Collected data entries
Segment Open

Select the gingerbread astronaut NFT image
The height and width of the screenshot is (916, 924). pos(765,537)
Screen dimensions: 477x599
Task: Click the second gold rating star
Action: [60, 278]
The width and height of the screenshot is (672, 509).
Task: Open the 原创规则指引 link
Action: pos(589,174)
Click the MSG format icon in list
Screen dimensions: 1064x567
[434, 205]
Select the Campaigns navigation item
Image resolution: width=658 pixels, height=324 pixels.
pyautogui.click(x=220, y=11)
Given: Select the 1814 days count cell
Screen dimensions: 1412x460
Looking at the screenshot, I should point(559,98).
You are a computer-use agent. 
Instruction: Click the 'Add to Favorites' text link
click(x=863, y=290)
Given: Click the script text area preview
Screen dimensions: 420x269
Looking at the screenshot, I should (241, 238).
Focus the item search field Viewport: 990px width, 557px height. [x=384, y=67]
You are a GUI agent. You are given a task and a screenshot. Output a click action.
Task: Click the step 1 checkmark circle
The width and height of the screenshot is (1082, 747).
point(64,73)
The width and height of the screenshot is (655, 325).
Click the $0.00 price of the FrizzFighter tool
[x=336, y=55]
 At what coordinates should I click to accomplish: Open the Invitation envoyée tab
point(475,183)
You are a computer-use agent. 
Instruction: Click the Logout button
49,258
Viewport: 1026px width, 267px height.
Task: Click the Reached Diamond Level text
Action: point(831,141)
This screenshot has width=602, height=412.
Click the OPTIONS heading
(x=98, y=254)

Segment Closed

_WORK TO COMPLETE_
Your response should consist solely of the lines from the one containing "Instruction: Click the Logout button" to the end of the entries, both ends included, exactly as they appear.

_YOUR SOLUTION_
Instruction: Click the Logout button
49,258
Viewport: 1026px width, 267px height.
Task: Click the Reached Diamond Level text
Action: point(831,141)
This screenshot has width=602, height=412.
Click the OPTIONS heading
(x=98, y=254)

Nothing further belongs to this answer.